Nouvellement titulaire de la Chaire de l’Université en constitutionnalisme démocratique, la professeure MacDonnell se plongera dans les éléments tacites du cadre constitutionnel canadien. Au cours des cinq prochaines années, elle cherchera un moyen de mobiliser ces remparts cachés pour enrayer le déclin de la démocratie.
Ses travaux axés sur les normes constitutionnelles non écrites, le pouvoir exécutif et l’indépendance du système judiciaire jetteront un éclairage sur les dispositifs qui maintiennent l’État constitutionnel en place. Sa recherche apportera également aux groupes en quête d’équité des connaissances essentielles pour protéger leurs droits dans un paysage démocratique en mutation.
La professeure MacDonnell est la personne toute désignée pour mener ces travaux. Cette experte reconnue dans le monde en matière de droit constitutionnel canadien et comparatif explore les rouages des institutions d’État et l’équilibre des pouvoirs exécutif, législatif et judiciaire en conjuguant des approches doctrinale, comparative, théorique et empirique. Elle a publié dans des revues de premier plan et elle bénéficie d’un important financement concurrentiel, dont une subvention internationale de 1,7 million de dollars pour la recherche sur le constitutionnalisme non écrit.
Depuis son arrivée à l’Université d’Ottawa en 2012, la professeure MacDonnell s’est aussi distinguée par son leadership rassembleur. Codirectrice fondatrice du Centre de droit public de l’Université d’Ottawa, elle a participé à l’établissement de l’un des plus importants pôles de recherche en droit public au Canada, haut lieu de collaboration interdisciplinaire et de mentorat pour la nouvelle génération de chercheuses et chercheurs en droit.
Le travail de la professeure MacDonnell est à la fois tourné vers le monde et profondément ancré dans la pratique. Elle a été chercheuse invitée dans des établissements tels que l’Université de Cambridge et celle d’Oxford, et elle contribue régulièrement aux débats publics et politiques en donnant son avis d’experte et par sa recherche publique et sa collaboration avec des organismes du gouvernement et de la société civile.

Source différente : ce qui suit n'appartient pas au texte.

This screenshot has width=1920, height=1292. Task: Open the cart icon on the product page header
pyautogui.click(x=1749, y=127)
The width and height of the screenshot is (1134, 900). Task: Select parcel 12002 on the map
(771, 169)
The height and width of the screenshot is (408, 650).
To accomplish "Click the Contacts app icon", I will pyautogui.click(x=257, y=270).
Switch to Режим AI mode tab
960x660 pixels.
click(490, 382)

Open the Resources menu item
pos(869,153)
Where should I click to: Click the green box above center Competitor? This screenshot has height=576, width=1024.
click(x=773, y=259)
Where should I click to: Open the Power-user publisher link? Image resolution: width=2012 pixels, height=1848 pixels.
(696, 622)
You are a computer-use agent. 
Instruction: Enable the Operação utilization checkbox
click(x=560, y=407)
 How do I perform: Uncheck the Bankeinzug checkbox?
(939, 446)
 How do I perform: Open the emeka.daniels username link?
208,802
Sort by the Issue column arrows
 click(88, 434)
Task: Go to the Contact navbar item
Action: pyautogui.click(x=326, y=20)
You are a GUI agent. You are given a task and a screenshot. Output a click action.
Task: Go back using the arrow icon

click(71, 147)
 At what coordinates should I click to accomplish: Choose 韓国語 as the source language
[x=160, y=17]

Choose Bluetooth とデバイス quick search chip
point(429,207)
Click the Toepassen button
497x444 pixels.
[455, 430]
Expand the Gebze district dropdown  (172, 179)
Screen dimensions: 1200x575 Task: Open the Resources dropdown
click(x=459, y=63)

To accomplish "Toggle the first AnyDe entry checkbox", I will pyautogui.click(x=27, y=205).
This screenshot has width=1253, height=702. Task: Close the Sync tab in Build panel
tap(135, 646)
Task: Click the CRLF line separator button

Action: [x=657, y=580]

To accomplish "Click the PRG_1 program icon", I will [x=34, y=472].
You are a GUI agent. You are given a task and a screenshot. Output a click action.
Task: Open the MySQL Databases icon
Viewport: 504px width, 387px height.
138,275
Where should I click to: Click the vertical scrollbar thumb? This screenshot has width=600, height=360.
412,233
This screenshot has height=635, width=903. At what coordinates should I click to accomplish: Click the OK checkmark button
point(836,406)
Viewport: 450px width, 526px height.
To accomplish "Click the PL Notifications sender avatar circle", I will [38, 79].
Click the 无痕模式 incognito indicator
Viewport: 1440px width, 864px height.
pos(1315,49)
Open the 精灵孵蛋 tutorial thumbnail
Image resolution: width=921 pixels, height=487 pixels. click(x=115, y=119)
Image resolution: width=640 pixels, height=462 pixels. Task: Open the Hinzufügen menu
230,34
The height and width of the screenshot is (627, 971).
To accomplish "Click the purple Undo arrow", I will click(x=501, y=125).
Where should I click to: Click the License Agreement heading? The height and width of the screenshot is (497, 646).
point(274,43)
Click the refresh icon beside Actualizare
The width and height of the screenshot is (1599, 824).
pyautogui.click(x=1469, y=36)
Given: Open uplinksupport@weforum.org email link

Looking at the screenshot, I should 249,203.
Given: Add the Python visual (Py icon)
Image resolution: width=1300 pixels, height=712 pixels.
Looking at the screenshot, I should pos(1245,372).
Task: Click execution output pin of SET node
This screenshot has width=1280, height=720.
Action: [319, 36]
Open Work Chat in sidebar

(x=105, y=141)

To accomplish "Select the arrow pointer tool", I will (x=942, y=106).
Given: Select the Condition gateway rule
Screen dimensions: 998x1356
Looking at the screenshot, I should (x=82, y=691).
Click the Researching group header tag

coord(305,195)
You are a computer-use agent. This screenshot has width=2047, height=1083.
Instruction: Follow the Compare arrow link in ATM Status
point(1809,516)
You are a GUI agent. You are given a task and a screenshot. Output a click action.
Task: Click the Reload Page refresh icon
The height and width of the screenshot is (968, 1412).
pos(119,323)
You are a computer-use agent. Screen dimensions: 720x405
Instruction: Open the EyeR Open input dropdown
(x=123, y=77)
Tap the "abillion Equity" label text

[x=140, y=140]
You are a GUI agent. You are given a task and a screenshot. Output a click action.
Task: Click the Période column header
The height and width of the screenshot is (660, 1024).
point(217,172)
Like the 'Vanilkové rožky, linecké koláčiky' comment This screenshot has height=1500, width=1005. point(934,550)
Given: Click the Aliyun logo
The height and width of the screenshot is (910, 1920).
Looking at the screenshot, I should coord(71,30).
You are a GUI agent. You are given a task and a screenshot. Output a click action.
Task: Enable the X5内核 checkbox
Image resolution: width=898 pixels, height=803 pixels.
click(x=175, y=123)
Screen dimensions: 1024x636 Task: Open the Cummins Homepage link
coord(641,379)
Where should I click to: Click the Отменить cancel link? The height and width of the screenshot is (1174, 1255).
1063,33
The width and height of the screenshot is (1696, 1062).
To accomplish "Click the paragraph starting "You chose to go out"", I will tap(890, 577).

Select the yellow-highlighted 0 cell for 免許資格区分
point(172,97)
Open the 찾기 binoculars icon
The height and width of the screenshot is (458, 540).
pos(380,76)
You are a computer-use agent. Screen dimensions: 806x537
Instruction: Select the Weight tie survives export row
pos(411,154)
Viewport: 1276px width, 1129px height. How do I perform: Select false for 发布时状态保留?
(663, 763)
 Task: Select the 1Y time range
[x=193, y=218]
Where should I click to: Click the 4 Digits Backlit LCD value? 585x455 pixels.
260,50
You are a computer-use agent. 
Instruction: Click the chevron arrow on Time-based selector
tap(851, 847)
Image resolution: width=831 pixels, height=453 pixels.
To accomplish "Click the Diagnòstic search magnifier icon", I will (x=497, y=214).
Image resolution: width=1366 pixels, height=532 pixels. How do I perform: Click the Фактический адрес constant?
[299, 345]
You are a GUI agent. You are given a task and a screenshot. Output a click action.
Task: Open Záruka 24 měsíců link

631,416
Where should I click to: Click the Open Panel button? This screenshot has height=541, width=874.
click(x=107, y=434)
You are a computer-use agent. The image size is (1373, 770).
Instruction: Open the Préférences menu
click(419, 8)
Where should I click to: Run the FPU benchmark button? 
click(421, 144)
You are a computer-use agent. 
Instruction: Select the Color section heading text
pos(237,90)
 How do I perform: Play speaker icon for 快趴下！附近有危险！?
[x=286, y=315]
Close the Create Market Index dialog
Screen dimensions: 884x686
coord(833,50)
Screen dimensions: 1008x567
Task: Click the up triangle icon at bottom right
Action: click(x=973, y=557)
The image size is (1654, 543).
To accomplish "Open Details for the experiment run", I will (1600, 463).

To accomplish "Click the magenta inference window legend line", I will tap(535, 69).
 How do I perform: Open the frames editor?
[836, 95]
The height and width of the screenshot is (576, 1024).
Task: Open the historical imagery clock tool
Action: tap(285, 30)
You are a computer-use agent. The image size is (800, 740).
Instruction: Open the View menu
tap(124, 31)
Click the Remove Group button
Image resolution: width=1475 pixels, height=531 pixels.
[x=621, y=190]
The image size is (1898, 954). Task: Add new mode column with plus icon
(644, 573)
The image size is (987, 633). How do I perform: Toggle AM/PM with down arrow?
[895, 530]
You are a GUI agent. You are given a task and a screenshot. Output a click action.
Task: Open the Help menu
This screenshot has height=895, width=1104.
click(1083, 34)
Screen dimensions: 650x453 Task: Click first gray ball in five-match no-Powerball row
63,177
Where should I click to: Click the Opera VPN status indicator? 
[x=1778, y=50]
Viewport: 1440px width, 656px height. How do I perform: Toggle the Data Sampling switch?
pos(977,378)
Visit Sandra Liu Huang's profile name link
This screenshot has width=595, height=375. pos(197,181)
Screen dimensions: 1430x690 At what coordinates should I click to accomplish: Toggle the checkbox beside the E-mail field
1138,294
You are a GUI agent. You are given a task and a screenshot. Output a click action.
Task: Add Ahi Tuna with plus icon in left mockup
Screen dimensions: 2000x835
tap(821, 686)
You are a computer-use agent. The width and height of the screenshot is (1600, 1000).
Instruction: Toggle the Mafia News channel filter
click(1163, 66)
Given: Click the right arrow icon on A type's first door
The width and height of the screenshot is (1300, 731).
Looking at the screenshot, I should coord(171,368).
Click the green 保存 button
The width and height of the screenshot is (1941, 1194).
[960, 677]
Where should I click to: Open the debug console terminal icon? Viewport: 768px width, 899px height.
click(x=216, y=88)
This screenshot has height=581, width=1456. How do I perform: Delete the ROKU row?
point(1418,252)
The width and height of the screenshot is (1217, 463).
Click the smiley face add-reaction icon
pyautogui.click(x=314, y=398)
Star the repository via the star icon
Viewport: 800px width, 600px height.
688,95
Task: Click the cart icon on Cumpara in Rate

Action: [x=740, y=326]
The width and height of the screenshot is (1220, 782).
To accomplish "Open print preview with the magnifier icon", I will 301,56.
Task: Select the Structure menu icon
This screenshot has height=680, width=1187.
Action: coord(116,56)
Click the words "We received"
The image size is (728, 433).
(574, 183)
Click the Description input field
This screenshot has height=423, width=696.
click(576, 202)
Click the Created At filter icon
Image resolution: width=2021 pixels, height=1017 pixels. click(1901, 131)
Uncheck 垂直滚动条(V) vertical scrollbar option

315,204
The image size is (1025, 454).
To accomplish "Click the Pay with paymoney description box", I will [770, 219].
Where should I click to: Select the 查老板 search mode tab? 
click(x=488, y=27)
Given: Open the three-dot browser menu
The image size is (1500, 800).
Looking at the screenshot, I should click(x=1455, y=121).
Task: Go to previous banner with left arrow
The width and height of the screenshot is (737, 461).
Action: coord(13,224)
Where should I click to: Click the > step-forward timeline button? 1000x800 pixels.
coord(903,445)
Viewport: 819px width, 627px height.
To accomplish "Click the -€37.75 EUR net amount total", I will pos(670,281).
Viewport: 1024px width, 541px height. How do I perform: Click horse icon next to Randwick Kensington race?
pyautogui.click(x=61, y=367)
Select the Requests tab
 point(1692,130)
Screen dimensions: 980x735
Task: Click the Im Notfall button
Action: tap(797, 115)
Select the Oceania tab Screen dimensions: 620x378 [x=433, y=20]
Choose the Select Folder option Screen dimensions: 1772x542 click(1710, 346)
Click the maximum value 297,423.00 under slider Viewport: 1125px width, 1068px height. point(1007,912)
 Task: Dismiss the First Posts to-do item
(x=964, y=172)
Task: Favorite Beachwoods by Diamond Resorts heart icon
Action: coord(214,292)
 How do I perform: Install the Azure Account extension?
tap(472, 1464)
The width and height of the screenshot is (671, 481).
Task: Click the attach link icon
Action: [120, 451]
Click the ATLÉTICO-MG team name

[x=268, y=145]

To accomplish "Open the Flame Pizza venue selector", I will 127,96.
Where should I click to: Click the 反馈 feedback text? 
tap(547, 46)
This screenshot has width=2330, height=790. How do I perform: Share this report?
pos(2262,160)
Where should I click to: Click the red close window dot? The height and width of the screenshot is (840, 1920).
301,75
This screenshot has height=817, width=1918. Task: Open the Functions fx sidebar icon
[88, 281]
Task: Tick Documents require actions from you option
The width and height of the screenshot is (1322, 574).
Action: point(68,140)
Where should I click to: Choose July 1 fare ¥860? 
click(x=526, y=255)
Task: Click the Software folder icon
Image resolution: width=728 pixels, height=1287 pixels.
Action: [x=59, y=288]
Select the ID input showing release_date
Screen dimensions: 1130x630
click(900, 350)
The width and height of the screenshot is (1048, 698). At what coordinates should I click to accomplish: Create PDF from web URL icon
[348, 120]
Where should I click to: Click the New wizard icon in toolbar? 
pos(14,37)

Sa nomination à cette chaire de recherche de l’Université vient consacrer le caractère exceptionnel de ses réalisations, mais aussi l’urgence et l’importance de sa recherche à un moment crucial pour les démocraties constitutionnelles dans le monde. Les Chaires de recherche de l’Université sont soutenues par le Cabinet de la vice-rectrice à la recherche et à l’innovation afin de reconnaître des réalisations exceptionnelles et continues en recherche et de favoriser une culture d’excellence.
Toutes nos félicitations à la professeure MacDonnell pour cette nomination!